The Web of Desire is a lost 1917 silent film drama directed by Emile Chautard and starring Ethel Clayton. It was produced by Peerless Studios and distributed through World Pictures.

==Cast==
- Ethel Clayton - Grace Miller
- Rockliffe Fellowes - John Miller
- Doris Field - Mrs. Langley
- Edward M. Kimball - Thomas Hurd
- Madge Evans - Marjorie
- William A. Williams - Robert Elwell

== Reception ==
Wid's Films gave a mixed review, finding the story to be "surface melodrama" and that Ethel Clayton's acting wasn't enough to make her character "register." Criticism was also leveled against Rockliffe Fellowes because "he lacks the personality needed to gain the proper sympathy in screen portrayals." The reviewer said of the twist ending "Oh, boy!—it was SOME finish!"

Motion Picture News reviewer Peter Milne gave the film a positive review, saying of the story "Save for the obvious familiarity of the majority of its passages it produces the amount of sustained interest necessary to carry a picture of its length."

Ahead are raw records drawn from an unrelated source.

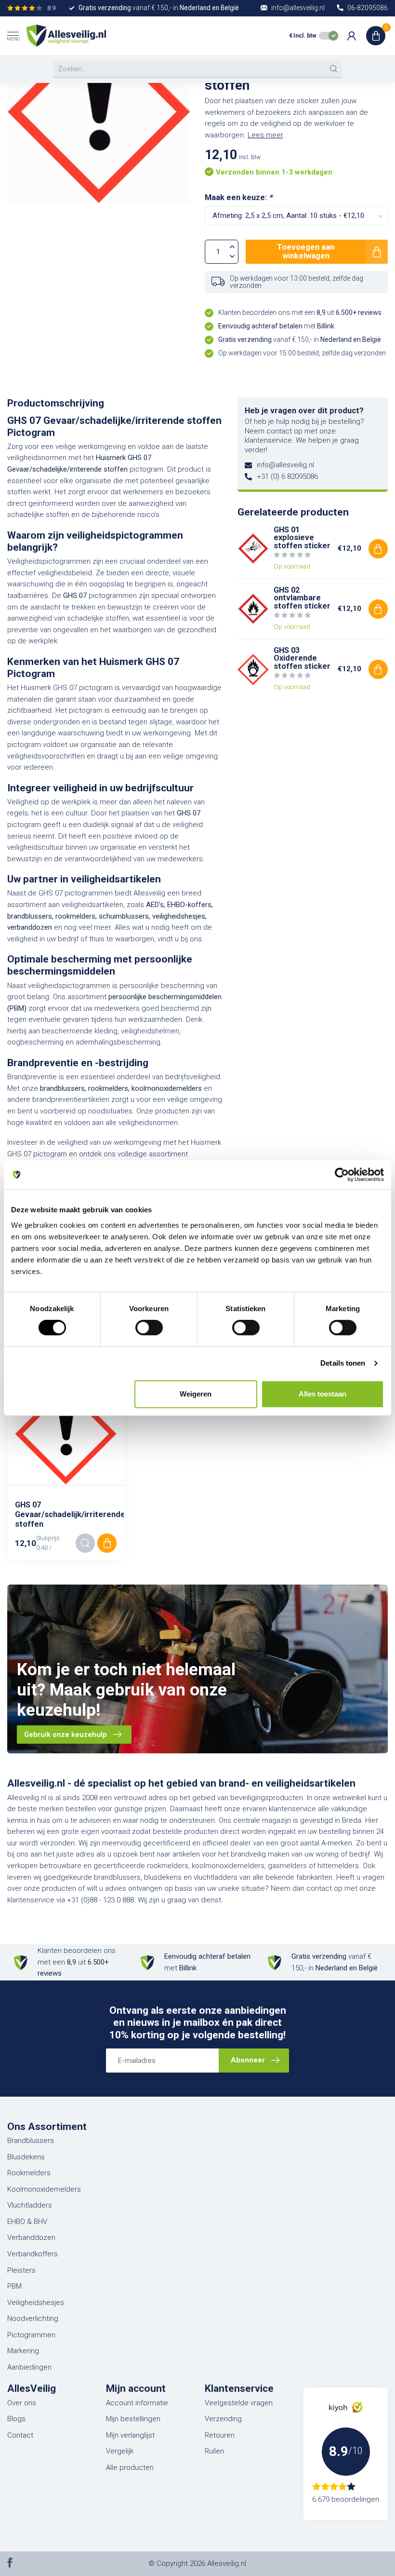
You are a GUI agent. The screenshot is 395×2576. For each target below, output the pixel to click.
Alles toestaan (322, 1394)
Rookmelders (29, 2173)
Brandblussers (30, 2140)
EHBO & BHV (27, 2221)
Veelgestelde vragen (239, 2403)
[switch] (149, 1327)
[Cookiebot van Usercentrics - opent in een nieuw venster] (342, 1174)
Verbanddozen (31, 2237)
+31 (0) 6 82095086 (287, 476)
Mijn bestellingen (133, 2418)
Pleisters (21, 2270)
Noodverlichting (32, 2318)
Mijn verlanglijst (130, 2435)
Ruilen (214, 2451)
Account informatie (137, 2403)
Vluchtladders (29, 2205)
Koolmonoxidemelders (44, 2189)
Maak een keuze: (238, 197)
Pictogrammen (31, 2335)
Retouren (220, 2435)
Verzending (223, 2418)
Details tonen (342, 1363)
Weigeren (195, 1394)
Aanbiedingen (29, 2367)
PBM (14, 2286)
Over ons (21, 2403)
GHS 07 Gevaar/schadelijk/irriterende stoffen (66, 1514)
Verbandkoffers (32, 2254)
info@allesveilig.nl (285, 465)
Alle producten (130, 2467)
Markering (23, 2350)
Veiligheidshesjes (35, 2302)
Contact (20, 2435)
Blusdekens (26, 2157)
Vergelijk (119, 2451)
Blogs (16, 2418)
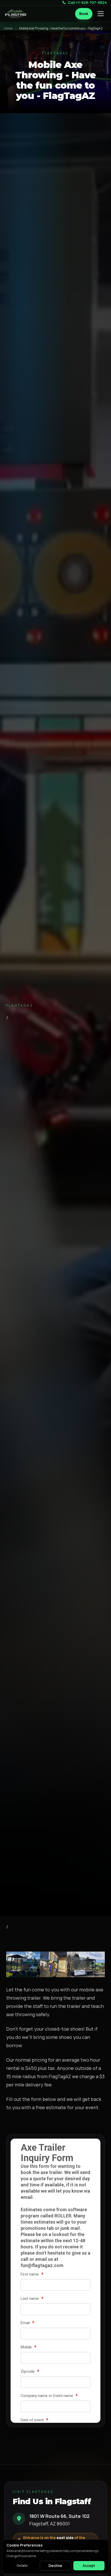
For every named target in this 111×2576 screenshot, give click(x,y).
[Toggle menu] (100, 13)
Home (8, 28)
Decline (55, 2565)
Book (83, 13)
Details (22, 2565)
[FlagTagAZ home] (16, 14)
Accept (89, 2565)
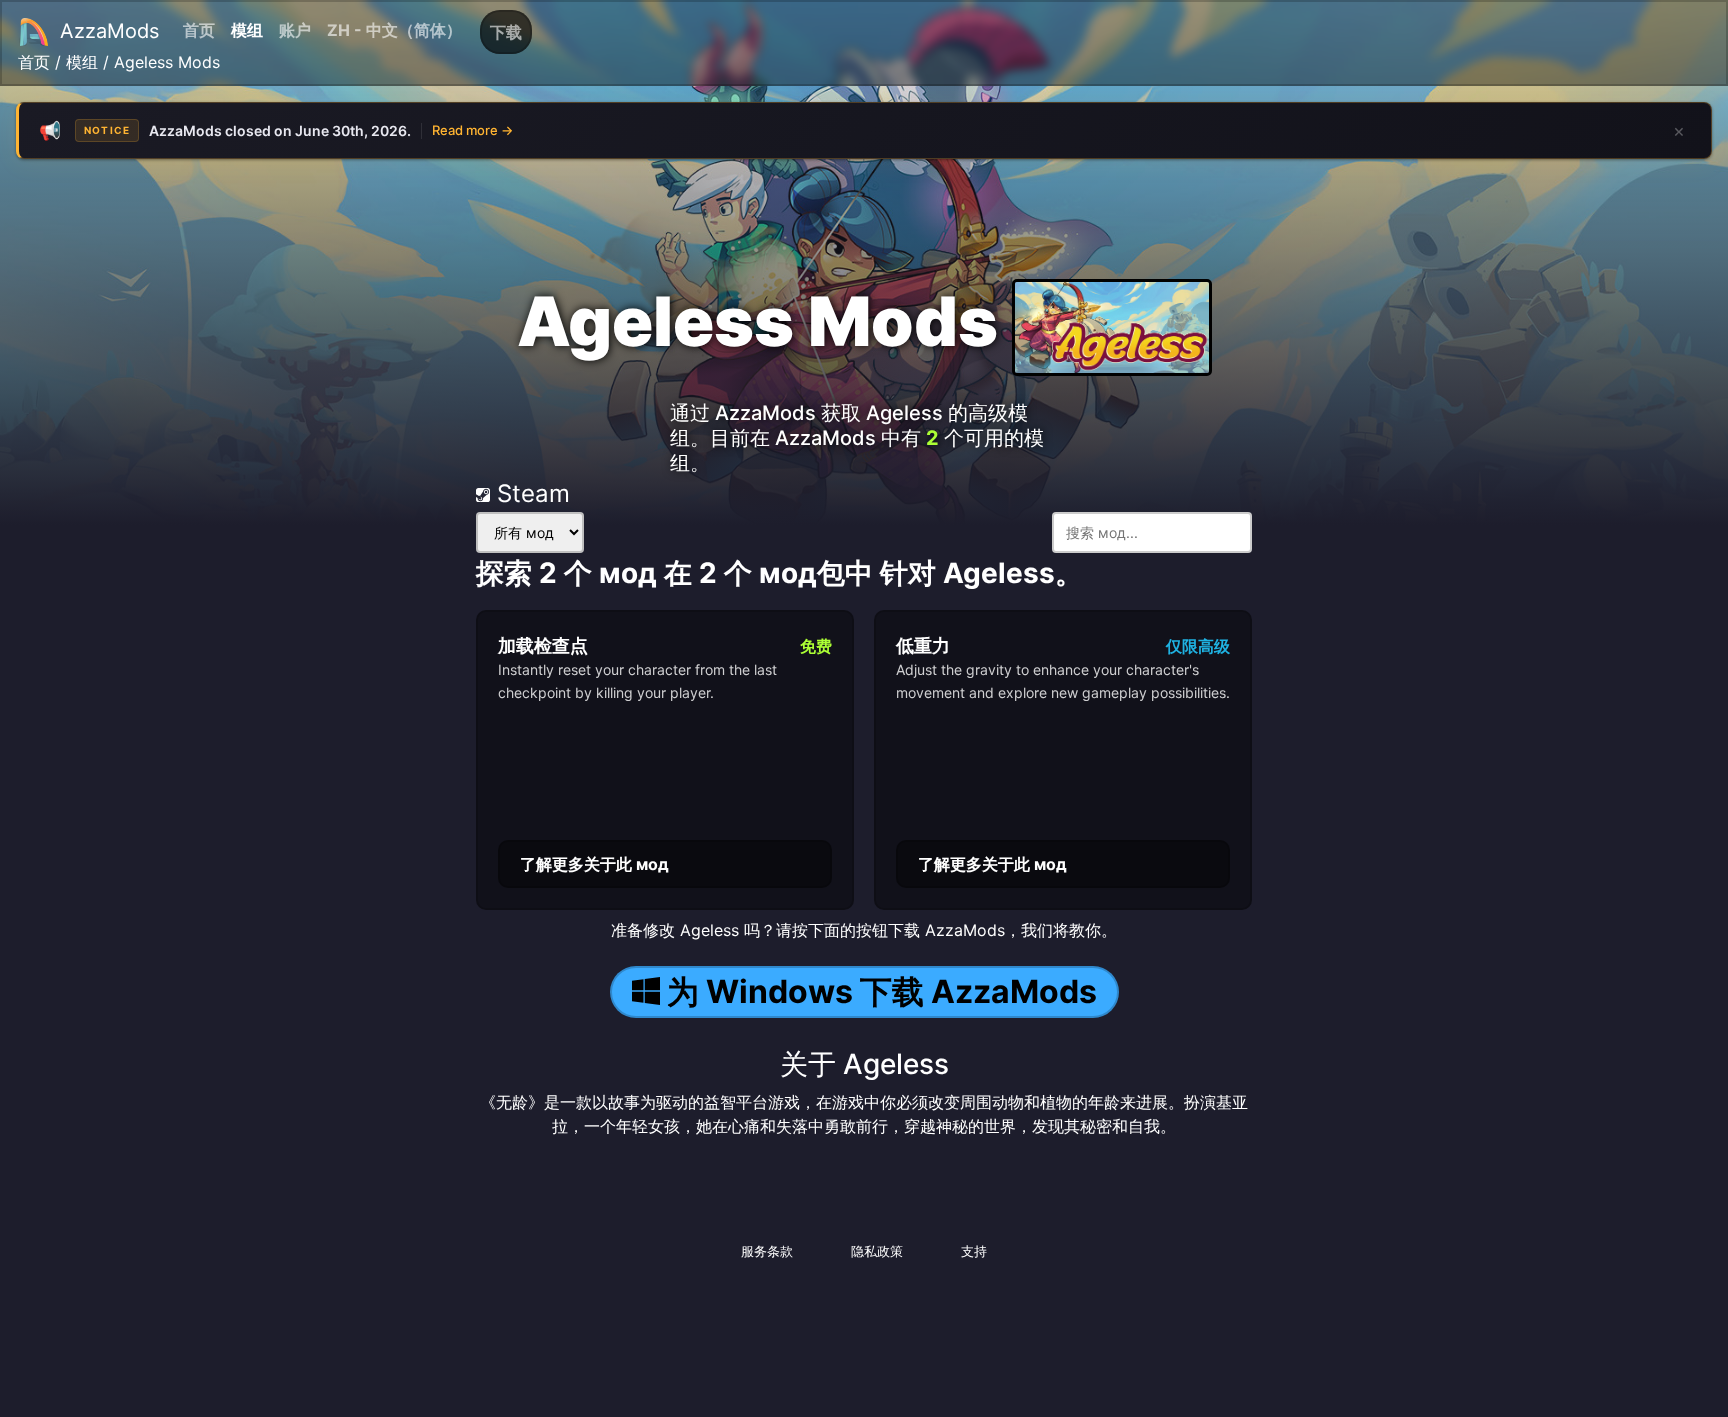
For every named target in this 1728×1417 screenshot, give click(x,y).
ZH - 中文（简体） (394, 30)
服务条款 (767, 1251)
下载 (506, 32)
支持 (974, 1251)
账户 (295, 30)
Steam (530, 493)
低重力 (923, 645)
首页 (199, 30)
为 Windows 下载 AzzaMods (882, 991)
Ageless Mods (167, 62)
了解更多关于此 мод (594, 864)
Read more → (472, 130)
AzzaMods (109, 31)
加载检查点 (543, 645)
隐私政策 (877, 1251)
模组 (247, 30)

Moving Picture World reviewer Edward Weitzel also gave the film a positive review, and said "This familiar situation is handled with a fair show of dramatic skill."

Variety gave the film a positive review, saying that despite its predictable story, "Exceptional care and attention to fine interiors and an intelligent and painstaking production throughout."